(Saved data entries)

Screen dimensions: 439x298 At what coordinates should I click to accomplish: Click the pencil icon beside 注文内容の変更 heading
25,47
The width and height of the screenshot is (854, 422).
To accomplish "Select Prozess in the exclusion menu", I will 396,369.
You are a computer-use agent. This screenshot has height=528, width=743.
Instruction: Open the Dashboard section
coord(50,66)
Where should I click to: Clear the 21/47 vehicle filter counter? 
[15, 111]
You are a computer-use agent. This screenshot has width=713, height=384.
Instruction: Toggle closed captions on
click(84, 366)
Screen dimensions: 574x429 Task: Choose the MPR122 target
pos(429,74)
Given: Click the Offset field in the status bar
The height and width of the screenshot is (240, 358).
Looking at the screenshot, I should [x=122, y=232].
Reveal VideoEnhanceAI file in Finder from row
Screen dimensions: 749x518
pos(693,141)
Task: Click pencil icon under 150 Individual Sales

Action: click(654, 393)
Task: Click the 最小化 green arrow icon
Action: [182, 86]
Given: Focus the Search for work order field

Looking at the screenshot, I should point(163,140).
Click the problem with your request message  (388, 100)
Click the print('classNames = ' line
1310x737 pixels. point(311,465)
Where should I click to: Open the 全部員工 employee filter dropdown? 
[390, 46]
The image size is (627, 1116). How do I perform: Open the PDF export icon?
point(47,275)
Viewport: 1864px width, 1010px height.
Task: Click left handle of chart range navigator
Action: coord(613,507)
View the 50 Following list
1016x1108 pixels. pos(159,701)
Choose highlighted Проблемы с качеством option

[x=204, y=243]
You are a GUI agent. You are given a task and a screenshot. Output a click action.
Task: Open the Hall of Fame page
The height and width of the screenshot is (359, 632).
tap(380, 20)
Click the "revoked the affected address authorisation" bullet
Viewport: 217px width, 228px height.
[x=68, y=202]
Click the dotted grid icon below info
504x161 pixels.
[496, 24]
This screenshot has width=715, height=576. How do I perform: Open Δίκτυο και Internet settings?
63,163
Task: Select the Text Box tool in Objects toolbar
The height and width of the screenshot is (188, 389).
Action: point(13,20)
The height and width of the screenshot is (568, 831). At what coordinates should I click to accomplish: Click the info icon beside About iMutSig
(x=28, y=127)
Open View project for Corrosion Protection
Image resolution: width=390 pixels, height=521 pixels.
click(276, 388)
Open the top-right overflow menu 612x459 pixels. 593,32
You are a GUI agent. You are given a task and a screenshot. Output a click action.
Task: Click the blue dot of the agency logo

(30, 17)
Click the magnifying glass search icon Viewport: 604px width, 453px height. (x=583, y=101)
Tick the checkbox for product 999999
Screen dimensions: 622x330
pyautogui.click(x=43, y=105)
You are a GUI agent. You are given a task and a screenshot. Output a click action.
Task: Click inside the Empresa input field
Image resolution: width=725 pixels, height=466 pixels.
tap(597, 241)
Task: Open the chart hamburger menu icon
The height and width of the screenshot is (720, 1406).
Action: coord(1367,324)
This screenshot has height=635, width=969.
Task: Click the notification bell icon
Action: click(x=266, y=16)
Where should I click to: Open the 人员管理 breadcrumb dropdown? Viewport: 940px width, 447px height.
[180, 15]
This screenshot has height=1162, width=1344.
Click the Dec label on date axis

__Exercise requirements__
Report every line of the data in which "computer" appears.

__Result__
You are a computer-use agent. This screenshot has height=528, width=743.
You are a computer-use agent. This screenshot has width=713, height=384.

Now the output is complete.